Danny dismissed the question with a wave of his hand. “I quit last month. I was gonna tell you sooner. I was spent, man. You feel me?”
“It’s a job. Everybody’s spent.”
“Yeah, well, this ain’t for me. I can’t keep doing this, you know what I mean? I feel like I’m running around in circles and never getting anywhere.” Danny leaned forward so that his shadow fell across the table. He had dark beard stubble covering his chin and the stirrings of a mustache. “Last night I had a dream, Paul. Same dream I’ve been having for months now. It’s me, and I’m standing out in this open field, and everywhere I look, every direction, is freedom. Like, I can run anywhere I want and be free. But when I try—when I go to lift my foot—I can’t. My foot is stuck to the ground. And the ground, it’s sucking me down, eating me up like quicksand. And I’m sweating and screaming and I try to pull my feet out, but I can’t. I just can’t. And then I look down, and I see why—it isn’t quicksand at all, but a hand, a rotting hand, coming straight out of the ground, its fingers around my ankle. And even though I don’t see the thing’s face, I know it’s me down there, buried under the ground. It’s me down there, and I’m pulling myself down into my own grave.”
“It’s just a dream,” Paul assured him.
“Well, yes and no,” Danny said, leaning back again in his chair. “I mean, yeah, it’s a dream, but it’s also symbolic of the way I feel. You’re an English professor, so I know you can dig the symbolism, Paul. It’s my subconscious telling me to get out before it’s too late.”
“Too late for what?”
Danny shrugged. “I have no idea,” he said.
“So where are you gonna go?”
“I’m going to Alaska,” he said.
“Alaska?” Paul set his own beer down. “What’s in Alaska?”

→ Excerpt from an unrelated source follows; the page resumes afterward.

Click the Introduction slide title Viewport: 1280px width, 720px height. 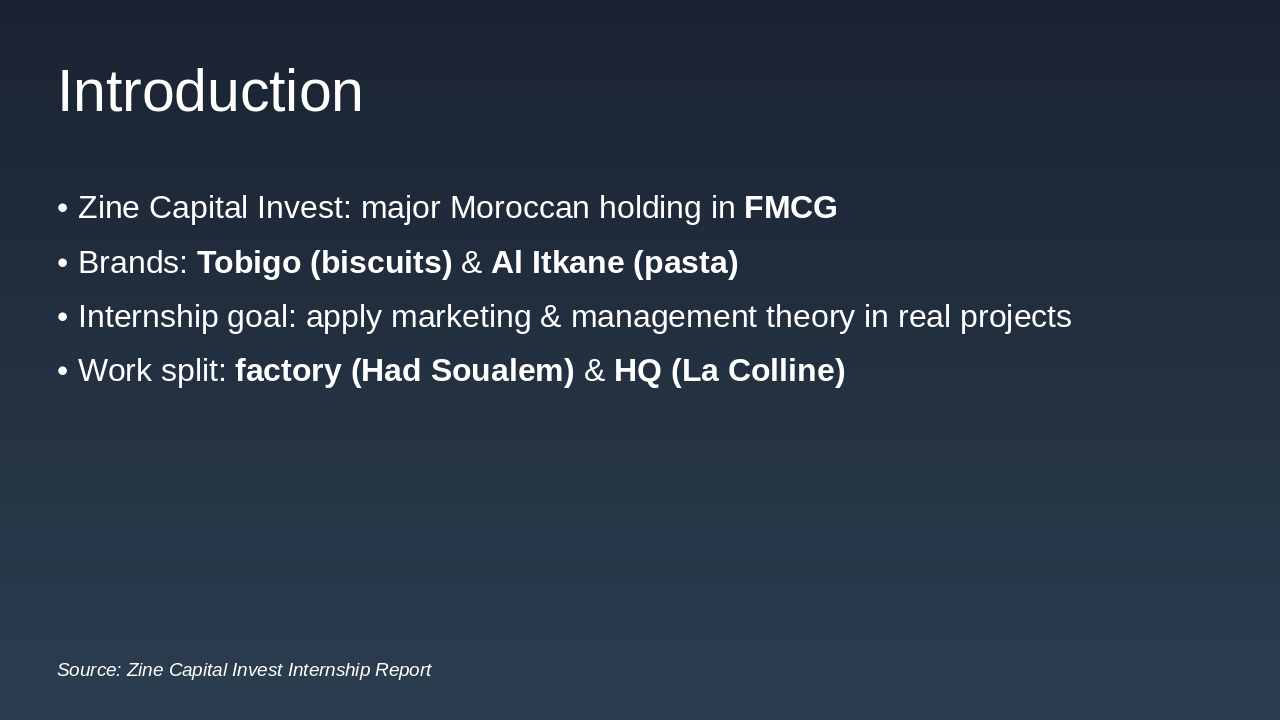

“Nothing, Paul. That’s the point. Don’t you get it? Or . . . I don’t know . . . maybe it’s me. Maybe I’m in Alaska. Hopefully.” Danny chuckled and leaned even farther back in his chair so that the front legs lifted off the floor; it was all Paul could do not to reach over and snatch his brother’s arm before he toppled over. Danny ran his hands through his hair, and it reminded Paul of Danny as a child, this simple gesture summoning memories of the summer nights spent gazing up at the stars in their backyard. “I’m going to find myself, Paul. I know that must sound like a bunch of feel-good bullshit to you, but I’m serious. I’m thirty-five years old and I don’t know what the fuck I’m supposed to do with my life.”
“You’re
not going to find yourself if you just pick up and leave every time you’re faced with responsibility.”
“Christ, you sound like Dad.”
“And you sound like you’re running from something, not trying to find it.”
Danny shrugged again, and picked up his beer. “Maybe sometimes they’re one and the same, big brother.” He took a swig of his beer.
“How long will you be gone?” Paul asked.
“Not sure. A few months, at least. Maybe as long as a year . . .”
“A year?” he said.
“No one just picks up and goes to Alaska for a three-day weekend, Paul. Besides, I really want to invest myself in this, and get down into it, you know? Do some real soul-searching.”
Danny was right—it did sound like feel-good bullshit. But he wouldn’t tell Danny that. “And this isn’t something I can talk you out of?” he said instead.
“I’ve already bought the plane ticket. I leave on Tuesday.”
Paul sighed. Danny was grinning at him and Paul wanted to join him, but there was a subtle ache that had come alive in the pit of his stomach. “It’s not like Catalina Island, you know,” he said.
“Come on, Paul. Can’t you just have my back for once?”
You’re going to have to look out for him after we’re gone, his father whispered into his ear.
“All right,” he said. “I support you. I hope it’s great. I hope you meet an Eskimo, buy a nice igloo, and settle down.”
“Oh, boy . . .”
“Seriously. I hope you find what you’re looking for out there.”
Danny’s grin was much more handsome than his own, Paul thought.
“Thanks, bro,” Danny said.
“Just promise me you’ll keep in touch,” he said. After all this time, they were finally in a good place with each other, and Paul guessed he wasn’t ready to give that up. Besides, the ghost-voice of his father was already making him feel guilty.
Danny held up three fingers, though unlike Paul, he’d never been a Boy Scout. “I promise,” he said. “I’ll send you postcards every week.”